AIM OF THE EXERCISE:
Quote the entries that follow exactly, leaving none out.

-- RECORDS TO USE follows --

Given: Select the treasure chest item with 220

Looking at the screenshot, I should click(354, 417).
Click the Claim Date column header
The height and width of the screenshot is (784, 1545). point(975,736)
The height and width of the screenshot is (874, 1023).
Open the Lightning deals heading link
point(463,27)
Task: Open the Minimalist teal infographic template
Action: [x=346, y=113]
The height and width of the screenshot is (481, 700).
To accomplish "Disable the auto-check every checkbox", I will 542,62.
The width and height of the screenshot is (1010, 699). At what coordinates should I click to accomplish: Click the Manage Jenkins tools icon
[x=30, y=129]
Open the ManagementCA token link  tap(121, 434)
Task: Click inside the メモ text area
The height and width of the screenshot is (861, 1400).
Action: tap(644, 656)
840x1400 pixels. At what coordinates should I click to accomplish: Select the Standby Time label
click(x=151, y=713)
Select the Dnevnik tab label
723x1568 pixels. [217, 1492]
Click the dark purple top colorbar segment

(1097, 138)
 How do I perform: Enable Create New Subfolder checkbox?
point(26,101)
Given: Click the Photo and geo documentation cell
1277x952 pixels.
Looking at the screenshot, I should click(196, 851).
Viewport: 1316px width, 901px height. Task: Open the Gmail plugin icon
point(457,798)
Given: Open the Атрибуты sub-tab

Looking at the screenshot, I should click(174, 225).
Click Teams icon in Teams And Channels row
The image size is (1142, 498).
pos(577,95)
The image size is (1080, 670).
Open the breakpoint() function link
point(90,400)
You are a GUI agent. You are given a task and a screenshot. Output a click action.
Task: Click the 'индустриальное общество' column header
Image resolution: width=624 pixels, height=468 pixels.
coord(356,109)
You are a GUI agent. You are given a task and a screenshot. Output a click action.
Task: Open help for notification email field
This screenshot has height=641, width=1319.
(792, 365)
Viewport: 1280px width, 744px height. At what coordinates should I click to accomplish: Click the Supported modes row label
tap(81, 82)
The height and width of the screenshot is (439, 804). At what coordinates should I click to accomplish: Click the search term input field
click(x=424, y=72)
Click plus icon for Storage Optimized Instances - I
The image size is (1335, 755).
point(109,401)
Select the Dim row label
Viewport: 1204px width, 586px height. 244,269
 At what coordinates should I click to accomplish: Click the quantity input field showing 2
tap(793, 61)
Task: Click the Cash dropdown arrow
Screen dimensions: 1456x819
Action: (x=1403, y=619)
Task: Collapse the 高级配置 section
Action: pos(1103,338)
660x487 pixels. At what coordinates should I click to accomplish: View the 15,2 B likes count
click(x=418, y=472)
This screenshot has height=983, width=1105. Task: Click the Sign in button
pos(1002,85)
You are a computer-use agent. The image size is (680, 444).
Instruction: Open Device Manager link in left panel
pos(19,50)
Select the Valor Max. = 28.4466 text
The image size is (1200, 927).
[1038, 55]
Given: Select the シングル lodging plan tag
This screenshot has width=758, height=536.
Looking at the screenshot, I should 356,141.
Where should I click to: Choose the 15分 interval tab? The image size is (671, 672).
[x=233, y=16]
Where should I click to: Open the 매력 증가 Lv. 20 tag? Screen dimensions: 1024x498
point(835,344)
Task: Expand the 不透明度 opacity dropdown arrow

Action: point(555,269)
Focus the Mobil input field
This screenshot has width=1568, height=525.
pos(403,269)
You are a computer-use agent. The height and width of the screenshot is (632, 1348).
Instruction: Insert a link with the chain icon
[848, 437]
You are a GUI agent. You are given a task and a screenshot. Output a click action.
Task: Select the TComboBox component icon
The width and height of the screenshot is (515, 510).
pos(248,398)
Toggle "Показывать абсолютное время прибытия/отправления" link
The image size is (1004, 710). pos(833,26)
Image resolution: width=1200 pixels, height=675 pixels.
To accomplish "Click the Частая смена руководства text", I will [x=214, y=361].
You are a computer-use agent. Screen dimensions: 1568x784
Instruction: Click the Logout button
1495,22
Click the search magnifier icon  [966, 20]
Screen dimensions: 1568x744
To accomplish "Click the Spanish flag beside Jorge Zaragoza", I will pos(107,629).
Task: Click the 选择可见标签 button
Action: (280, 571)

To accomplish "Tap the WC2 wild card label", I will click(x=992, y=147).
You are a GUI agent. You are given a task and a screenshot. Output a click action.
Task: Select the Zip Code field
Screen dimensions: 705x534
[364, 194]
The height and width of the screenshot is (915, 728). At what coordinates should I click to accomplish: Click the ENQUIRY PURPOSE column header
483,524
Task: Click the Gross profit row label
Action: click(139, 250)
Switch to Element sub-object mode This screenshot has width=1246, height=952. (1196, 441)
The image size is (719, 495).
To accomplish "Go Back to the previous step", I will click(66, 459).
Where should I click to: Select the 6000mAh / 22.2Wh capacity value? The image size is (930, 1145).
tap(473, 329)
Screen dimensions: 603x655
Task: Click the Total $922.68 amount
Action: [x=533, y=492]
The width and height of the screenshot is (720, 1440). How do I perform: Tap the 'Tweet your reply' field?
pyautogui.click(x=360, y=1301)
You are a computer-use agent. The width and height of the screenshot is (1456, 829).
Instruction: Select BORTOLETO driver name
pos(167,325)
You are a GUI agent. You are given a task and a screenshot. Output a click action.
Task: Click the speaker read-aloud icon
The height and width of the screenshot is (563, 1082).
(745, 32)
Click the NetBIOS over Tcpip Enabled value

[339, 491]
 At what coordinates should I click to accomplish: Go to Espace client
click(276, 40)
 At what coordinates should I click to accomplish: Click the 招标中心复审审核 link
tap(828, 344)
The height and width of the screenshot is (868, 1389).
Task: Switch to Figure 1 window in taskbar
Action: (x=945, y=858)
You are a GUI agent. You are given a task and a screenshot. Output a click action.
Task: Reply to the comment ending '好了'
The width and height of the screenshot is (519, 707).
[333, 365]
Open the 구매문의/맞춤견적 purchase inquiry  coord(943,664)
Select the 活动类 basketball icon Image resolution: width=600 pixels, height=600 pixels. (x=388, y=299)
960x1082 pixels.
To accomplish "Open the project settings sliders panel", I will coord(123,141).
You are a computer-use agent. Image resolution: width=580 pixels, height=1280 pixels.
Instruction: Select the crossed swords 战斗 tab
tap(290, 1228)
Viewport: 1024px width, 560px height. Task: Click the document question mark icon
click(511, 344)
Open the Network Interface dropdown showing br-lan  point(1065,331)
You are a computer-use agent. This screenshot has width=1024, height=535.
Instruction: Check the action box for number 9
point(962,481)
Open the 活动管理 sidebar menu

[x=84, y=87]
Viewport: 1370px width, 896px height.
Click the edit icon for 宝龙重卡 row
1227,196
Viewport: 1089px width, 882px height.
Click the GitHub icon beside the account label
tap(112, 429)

-- RECORDS TO USE concluded --

TASK SOLUTION:
Given: Select the treasure chest item with 220

Looking at the screenshot, I should click(354, 417).
Click the Claim Date column header
The height and width of the screenshot is (784, 1545). point(975,736)
The height and width of the screenshot is (874, 1023).
Open the Lightning deals heading link
point(463,27)
Task: Open the Minimalist teal infographic template
Action: [x=346, y=113]
The height and width of the screenshot is (481, 700).
To accomplish "Disable the auto-check every checkbox", I will 542,62.
The width and height of the screenshot is (1010, 699). At what coordinates should I click to accomplish: Click the Manage Jenkins tools icon
[x=30, y=129]
Open the ManagementCA token link  tap(121, 434)
Task: Click inside the メモ text area
The height and width of the screenshot is (861, 1400).
Action: tap(644, 656)
840x1400 pixels. At what coordinates should I click to accomplish: Select the Standby Time label
click(x=151, y=713)
Select the Dnevnik tab label
723x1568 pixels. [217, 1492]
Click the dark purple top colorbar segment

(1097, 138)
 How do I perform: Enable Create New Subfolder checkbox?
point(26,101)
Given: Click the Photo and geo documentation cell
1277x952 pixels.
Looking at the screenshot, I should click(196, 851).
Viewport: 1316px width, 901px height. Task: Open the Gmail plugin icon
point(457,798)
Given: Open the Атрибуты sub-tab

Looking at the screenshot, I should click(174, 225).
Click Teams icon in Teams And Channels row
The image size is (1142, 498).
pos(577,95)
The image size is (1080, 670).
Open the breakpoint() function link
point(90,400)
You are a GUI agent. You are given a task and a screenshot. Output a click action.
Task: Click the 'индустриальное общество' column header
Image resolution: width=624 pixels, height=468 pixels.
coord(356,109)
You are a GUI agent. You are given a task and a screenshot. Output a click action.
Task: Open help for notification email field
This screenshot has height=641, width=1319.
(792, 365)
Viewport: 1280px width, 744px height. At what coordinates should I click to accomplish: Click the Supported modes row label
tap(81, 82)
The height and width of the screenshot is (439, 804). At what coordinates should I click to accomplish: Click the search term input field
click(x=424, y=72)
Click plus icon for Storage Optimized Instances - I
The image size is (1335, 755).
point(109,401)
Select the Dim row label
Viewport: 1204px width, 586px height. 244,269
 At what coordinates should I click to accomplish: Click the quantity input field showing 2
tap(793, 61)
Task: Click the Cash dropdown arrow
Screen dimensions: 1456x819
Action: (x=1403, y=619)
Task: Collapse the 高级配置 section
Action: pos(1103,338)
660x487 pixels. At what coordinates should I click to accomplish: View the 15,2 B likes count
click(x=418, y=472)
This screenshot has height=983, width=1105. Task: Click the Sign in button
pos(1002,85)
You are a computer-use agent. The image size is (680, 444).
Instruction: Open Device Manager link in left panel
pos(19,50)
Select the Valor Max. = 28.4466 text
The image size is (1200, 927).
[1038, 55]
Given: Select the シングル lodging plan tag
This screenshot has width=758, height=536.
Looking at the screenshot, I should 356,141.
Where should I click to: Choose the 15分 interval tab? The image size is (671, 672).
[x=233, y=16]
Where should I click to: Open the 매력 증가 Lv. 20 tag? Screen dimensions: 1024x498
point(835,344)
Task: Expand the 不透明度 opacity dropdown arrow

Action: point(555,269)
Focus the Mobil input field
This screenshot has width=1568, height=525.
pos(403,269)
You are a computer-use agent. The height and width of the screenshot is (632, 1348).
Instruction: Insert a link with the chain icon
[848, 437]
You are a GUI agent. You are given a task and a screenshot. Output a click action.
Task: Select the TComboBox component icon
The width and height of the screenshot is (515, 510).
pos(248,398)
Toggle "Показывать абсолютное время прибытия/отправления" link
The image size is (1004, 710). pos(833,26)
Image resolution: width=1200 pixels, height=675 pixels.
To accomplish "Click the Частая смена руководства text", I will [x=214, y=361].
You are a computer-use agent. Screen dimensions: 1568x784
Instruction: Click the Logout button
1495,22
Click the search magnifier icon  [966, 20]
Screen dimensions: 1568x744
To accomplish "Click the Spanish flag beside Jorge Zaragoza", I will pos(107,629).
Task: Click the 选择可见标签 button
Action: (280, 571)

To accomplish "Tap the WC2 wild card label", I will click(x=992, y=147).
You are a GUI agent. You are given a task and a screenshot. Output a click action.
Task: Select the Zip Code field
Screen dimensions: 705x534
[364, 194]
The height and width of the screenshot is (915, 728). At what coordinates should I click to accomplish: Click the ENQUIRY PURPOSE column header
483,524
Task: Click the Gross profit row label
Action: click(139, 250)
Switch to Element sub-object mode This screenshot has width=1246, height=952. (1196, 441)
The image size is (719, 495).
To accomplish "Go Back to the previous step", I will click(66, 459).
Where should I click to: Select the 6000mAh / 22.2Wh capacity value? The image size is (930, 1145).
tap(473, 329)
Screen dimensions: 603x655
Task: Click the Total $922.68 amount
Action: [x=533, y=492]
The width and height of the screenshot is (720, 1440). How do I perform: Tap the 'Tweet your reply' field?
pyautogui.click(x=360, y=1301)
You are a computer-use agent. The width and height of the screenshot is (1456, 829).
Instruction: Select BORTOLETO driver name
pos(167,325)
You are a GUI agent. You are given a task and a screenshot. Output a click action.
Task: Click the speaker read-aloud icon
The height and width of the screenshot is (563, 1082).
(745, 32)
Click the NetBIOS over Tcpip Enabled value

[339, 491]
 At what coordinates should I click to accomplish: Go to Espace client
click(276, 40)
 At what coordinates should I click to accomplish: Click the 招标中心复审审核 link
tap(828, 344)
The height and width of the screenshot is (868, 1389).
Task: Switch to Figure 1 window in taskbar
Action: (x=945, y=858)
You are a GUI agent. You are given a task and a screenshot. Output a click action.
Task: Reply to the comment ending '好了'
The width and height of the screenshot is (519, 707).
[333, 365]
Open the 구매문의/맞춤견적 purchase inquiry  coord(943,664)
Select the 活动类 basketball icon Image resolution: width=600 pixels, height=600 pixels. (x=388, y=299)
960x1082 pixels.
To accomplish "Open the project settings sliders panel", I will coord(123,141).
You are a computer-use agent. Image resolution: width=580 pixels, height=1280 pixels.
Instruction: Select the crossed swords 战斗 tab
tap(290, 1228)
Viewport: 1024px width, 560px height. Task: Click the document question mark icon
click(511, 344)
Open the Network Interface dropdown showing br-lan  point(1065,331)
You are a computer-use agent. This screenshot has width=1024, height=535.
Instruction: Check the action box for number 9
point(962,481)
Open the 活动管理 sidebar menu

[x=84, y=87]
Viewport: 1370px width, 896px height.
Click the edit icon for 宝龙重卡 row
1227,196
Viewport: 1089px width, 882px height.
Click the GitHub icon beside the account label
tap(112, 429)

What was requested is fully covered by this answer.